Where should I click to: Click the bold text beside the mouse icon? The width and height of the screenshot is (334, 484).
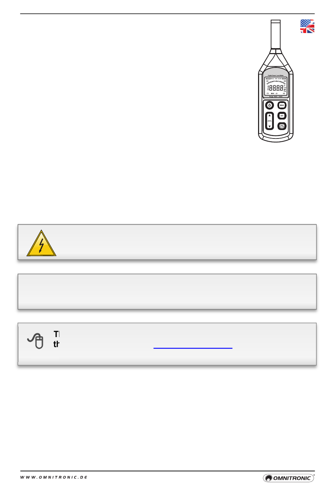tap(57, 339)
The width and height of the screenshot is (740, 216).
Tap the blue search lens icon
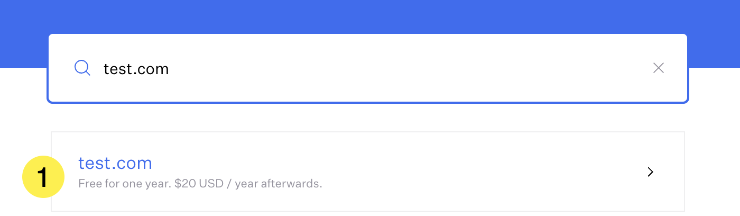[82, 68]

● To do: All of the material above is to be retyped exactly, with no pictures included.

● Exercise result:
Where should I click to: Click the bold text beside the mouse icon? The width and height of the screenshot is (334, 484).
tap(57, 339)
The width and height of the screenshot is (740, 216).
Tap the blue search lens icon
[82, 68]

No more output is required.